** Begin Material for the task **

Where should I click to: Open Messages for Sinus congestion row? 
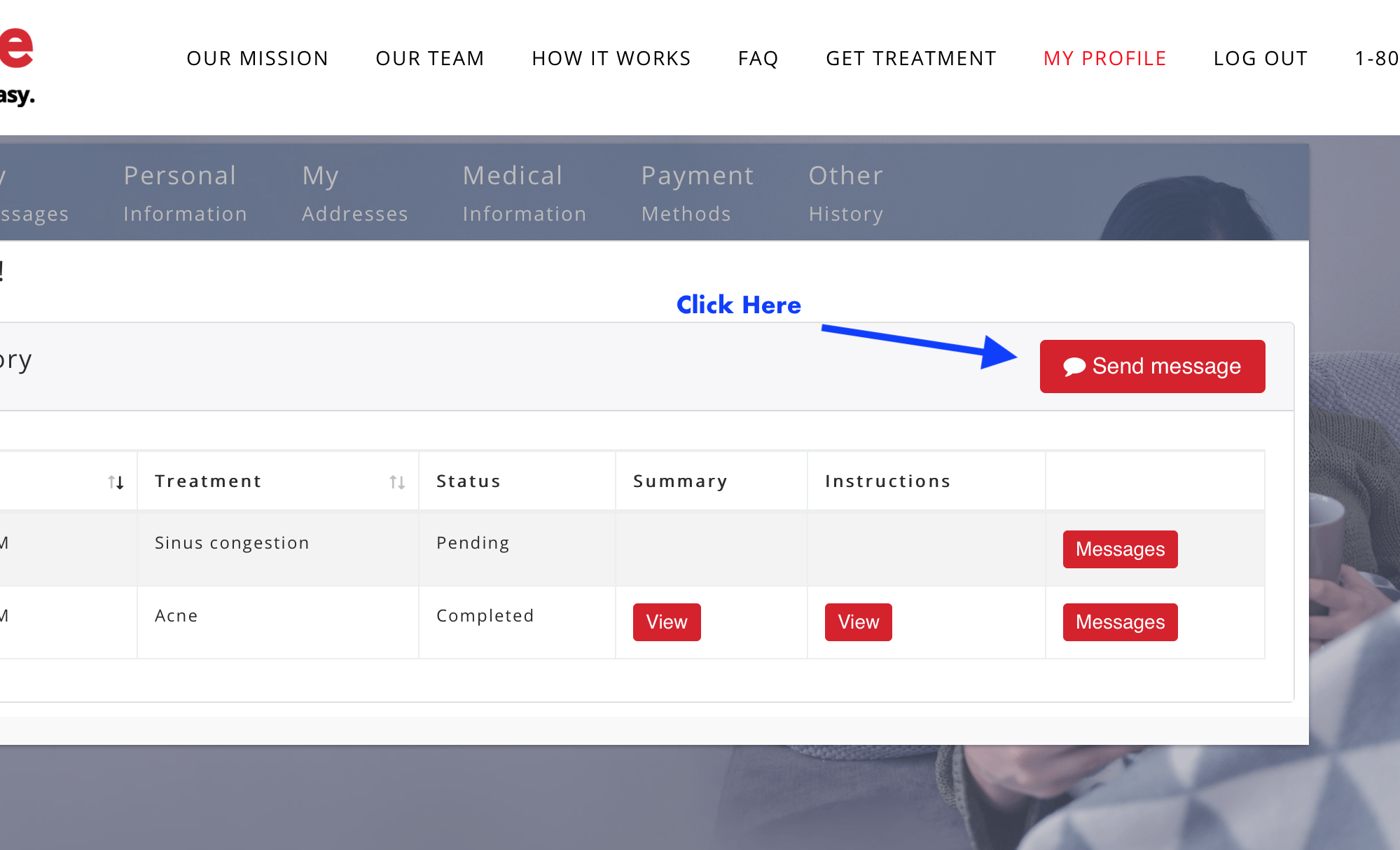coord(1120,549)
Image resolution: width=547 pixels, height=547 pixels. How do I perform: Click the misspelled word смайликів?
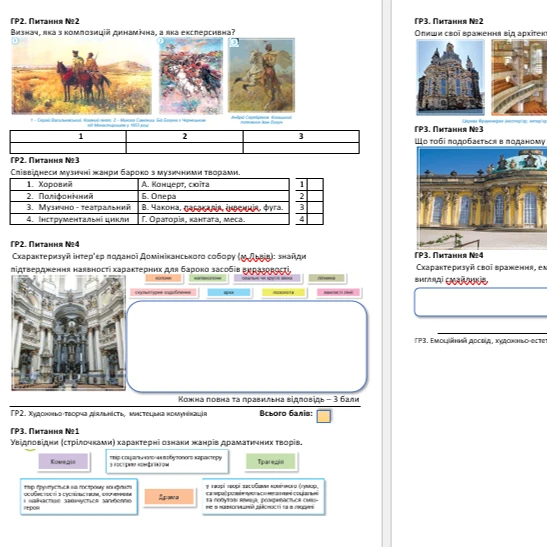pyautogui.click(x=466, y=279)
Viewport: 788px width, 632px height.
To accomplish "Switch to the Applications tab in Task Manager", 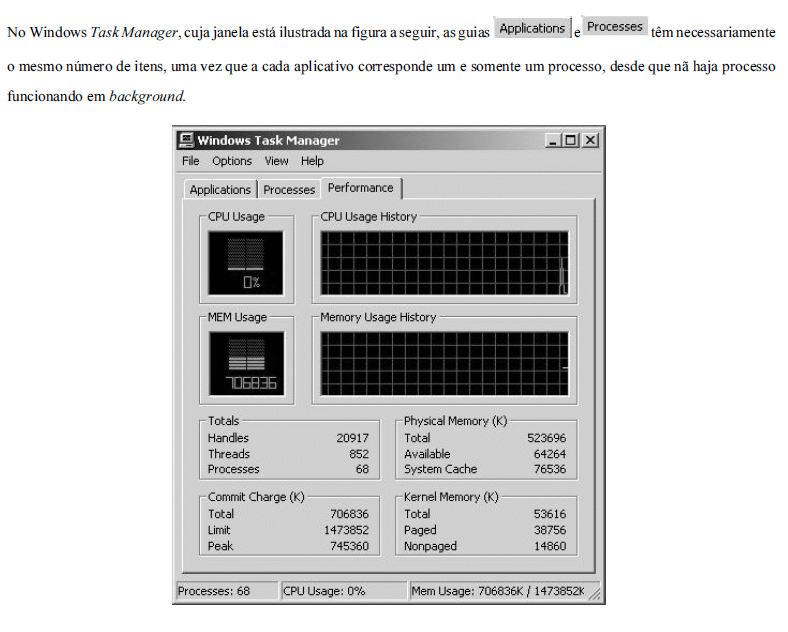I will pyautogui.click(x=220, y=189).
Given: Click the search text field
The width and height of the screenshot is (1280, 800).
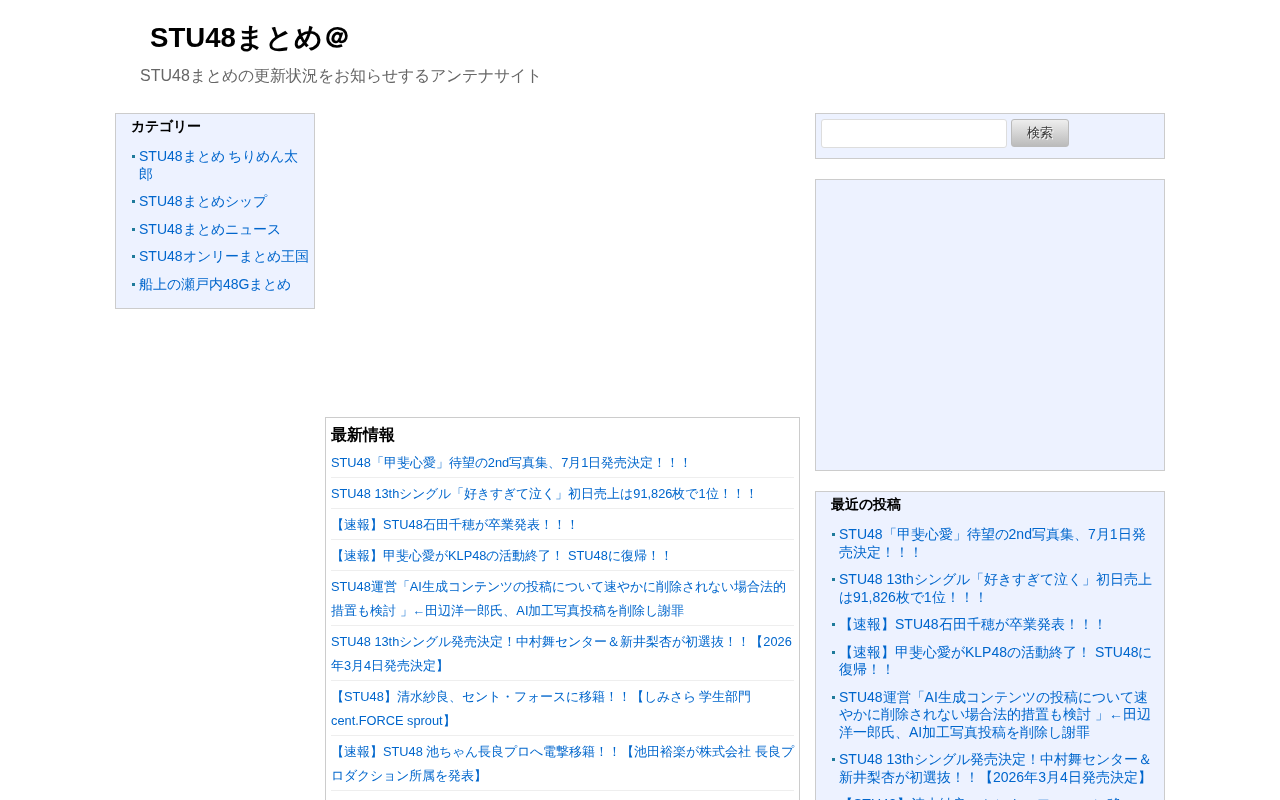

** End Material for the task **

**Goal**
Write out the lines of the data from the one containing "Given: Click the search text field" through the end of the data, leaving the pictures out of your answer.

**Written solution**
Given: Click the search text field
The width and height of the screenshot is (1280, 800).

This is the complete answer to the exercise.